----- RECORDS PROVIDED

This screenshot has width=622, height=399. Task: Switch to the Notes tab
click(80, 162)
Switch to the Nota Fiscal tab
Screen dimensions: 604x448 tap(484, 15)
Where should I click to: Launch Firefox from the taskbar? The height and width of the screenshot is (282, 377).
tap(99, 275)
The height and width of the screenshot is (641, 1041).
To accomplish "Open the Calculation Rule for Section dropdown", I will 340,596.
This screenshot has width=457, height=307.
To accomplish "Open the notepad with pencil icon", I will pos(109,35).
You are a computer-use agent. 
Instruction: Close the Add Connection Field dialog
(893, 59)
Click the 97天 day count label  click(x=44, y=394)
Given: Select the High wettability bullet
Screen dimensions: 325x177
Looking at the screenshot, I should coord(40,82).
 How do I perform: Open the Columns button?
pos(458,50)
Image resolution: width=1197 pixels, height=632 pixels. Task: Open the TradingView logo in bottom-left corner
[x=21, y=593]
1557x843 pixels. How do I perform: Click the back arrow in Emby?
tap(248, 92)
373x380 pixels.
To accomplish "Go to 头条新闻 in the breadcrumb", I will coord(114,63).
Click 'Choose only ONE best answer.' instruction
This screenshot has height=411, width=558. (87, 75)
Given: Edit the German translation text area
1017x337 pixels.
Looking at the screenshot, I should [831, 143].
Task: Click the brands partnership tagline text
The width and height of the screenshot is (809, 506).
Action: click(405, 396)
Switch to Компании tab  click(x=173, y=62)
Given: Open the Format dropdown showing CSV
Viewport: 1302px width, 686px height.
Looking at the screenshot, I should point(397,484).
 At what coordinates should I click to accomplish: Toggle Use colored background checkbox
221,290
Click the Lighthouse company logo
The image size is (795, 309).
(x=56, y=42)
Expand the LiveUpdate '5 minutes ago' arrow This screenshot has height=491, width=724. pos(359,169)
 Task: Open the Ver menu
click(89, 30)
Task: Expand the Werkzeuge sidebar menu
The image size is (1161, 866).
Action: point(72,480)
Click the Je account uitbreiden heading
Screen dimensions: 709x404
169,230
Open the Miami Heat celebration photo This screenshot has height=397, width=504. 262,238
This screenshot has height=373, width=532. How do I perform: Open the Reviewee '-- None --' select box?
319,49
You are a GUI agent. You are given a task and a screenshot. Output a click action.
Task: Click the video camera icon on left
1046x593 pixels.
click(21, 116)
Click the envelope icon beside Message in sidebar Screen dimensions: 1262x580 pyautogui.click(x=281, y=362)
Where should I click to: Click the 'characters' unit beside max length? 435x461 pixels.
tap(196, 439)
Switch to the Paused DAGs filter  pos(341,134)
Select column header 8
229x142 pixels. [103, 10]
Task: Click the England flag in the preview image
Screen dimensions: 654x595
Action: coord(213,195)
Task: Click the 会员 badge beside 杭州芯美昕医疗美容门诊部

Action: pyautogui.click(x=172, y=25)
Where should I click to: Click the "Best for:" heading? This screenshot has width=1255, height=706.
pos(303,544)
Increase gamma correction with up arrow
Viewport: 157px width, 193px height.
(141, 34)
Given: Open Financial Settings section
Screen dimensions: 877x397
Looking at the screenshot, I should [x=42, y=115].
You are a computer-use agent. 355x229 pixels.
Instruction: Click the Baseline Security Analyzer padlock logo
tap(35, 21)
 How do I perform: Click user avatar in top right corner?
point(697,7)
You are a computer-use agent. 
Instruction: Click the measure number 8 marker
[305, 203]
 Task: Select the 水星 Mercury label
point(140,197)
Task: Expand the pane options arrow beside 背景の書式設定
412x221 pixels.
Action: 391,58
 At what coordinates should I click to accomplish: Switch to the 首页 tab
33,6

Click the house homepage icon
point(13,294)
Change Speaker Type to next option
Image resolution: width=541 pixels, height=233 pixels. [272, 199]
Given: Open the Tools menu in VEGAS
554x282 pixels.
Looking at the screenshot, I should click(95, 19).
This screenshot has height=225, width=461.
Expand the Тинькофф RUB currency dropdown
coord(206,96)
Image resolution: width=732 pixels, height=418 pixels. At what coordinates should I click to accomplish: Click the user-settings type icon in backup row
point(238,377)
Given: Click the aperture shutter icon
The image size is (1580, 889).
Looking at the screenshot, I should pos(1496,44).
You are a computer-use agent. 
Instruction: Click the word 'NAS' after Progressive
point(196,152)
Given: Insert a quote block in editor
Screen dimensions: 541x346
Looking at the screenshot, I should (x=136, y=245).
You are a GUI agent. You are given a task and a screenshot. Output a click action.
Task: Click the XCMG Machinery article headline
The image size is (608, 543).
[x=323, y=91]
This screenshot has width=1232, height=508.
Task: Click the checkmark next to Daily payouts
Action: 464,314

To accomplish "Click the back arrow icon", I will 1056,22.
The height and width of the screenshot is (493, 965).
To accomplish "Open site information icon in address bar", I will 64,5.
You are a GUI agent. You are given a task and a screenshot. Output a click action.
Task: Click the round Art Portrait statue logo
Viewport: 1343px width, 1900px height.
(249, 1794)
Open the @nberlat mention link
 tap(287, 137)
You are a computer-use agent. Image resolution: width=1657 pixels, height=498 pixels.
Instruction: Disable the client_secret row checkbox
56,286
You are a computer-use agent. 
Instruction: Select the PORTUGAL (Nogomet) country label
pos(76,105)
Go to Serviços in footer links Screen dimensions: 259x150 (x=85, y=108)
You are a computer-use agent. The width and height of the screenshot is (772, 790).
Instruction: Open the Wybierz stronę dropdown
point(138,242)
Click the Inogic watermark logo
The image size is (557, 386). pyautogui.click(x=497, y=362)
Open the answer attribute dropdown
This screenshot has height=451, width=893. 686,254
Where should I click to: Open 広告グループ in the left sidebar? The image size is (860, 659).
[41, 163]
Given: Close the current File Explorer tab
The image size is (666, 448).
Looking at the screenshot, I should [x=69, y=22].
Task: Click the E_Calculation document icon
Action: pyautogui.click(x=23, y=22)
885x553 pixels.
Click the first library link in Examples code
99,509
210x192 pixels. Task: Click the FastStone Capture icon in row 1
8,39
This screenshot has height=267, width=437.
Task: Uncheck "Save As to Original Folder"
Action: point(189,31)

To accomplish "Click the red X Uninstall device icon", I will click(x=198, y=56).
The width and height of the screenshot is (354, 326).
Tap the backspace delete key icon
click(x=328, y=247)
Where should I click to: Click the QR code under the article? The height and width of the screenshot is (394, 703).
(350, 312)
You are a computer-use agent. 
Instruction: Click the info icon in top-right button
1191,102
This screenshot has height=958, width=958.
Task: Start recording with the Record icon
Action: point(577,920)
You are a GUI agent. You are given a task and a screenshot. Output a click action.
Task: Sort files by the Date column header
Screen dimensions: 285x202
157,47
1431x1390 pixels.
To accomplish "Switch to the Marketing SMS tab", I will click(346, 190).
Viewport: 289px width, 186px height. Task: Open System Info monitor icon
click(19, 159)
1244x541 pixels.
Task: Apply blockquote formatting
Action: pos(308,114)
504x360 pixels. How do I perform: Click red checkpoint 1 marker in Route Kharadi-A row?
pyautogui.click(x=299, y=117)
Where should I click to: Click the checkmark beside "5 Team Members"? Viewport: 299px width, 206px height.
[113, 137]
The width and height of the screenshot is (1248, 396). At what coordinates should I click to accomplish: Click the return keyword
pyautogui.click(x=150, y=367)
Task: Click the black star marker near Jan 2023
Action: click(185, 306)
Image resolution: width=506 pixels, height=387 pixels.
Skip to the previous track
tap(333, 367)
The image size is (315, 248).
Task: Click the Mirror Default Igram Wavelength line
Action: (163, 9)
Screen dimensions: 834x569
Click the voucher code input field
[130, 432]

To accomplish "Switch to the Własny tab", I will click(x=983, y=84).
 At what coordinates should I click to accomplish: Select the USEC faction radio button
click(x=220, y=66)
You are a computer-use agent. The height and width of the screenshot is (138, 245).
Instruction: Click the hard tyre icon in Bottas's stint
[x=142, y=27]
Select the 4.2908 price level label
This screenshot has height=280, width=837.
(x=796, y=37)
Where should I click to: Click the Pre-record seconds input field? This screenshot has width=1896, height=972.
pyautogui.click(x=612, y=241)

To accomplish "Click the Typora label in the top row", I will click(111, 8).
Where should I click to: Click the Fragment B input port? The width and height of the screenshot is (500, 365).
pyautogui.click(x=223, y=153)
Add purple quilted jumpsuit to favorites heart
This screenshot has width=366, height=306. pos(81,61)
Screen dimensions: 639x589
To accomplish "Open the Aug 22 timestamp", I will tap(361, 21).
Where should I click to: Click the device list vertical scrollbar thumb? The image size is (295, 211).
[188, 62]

----------

(WHAT THE EXERCISE ASKS) Your answer should be a single number: the count of lines in the listing that contain the word "text".

(COMPLETED TASK) 2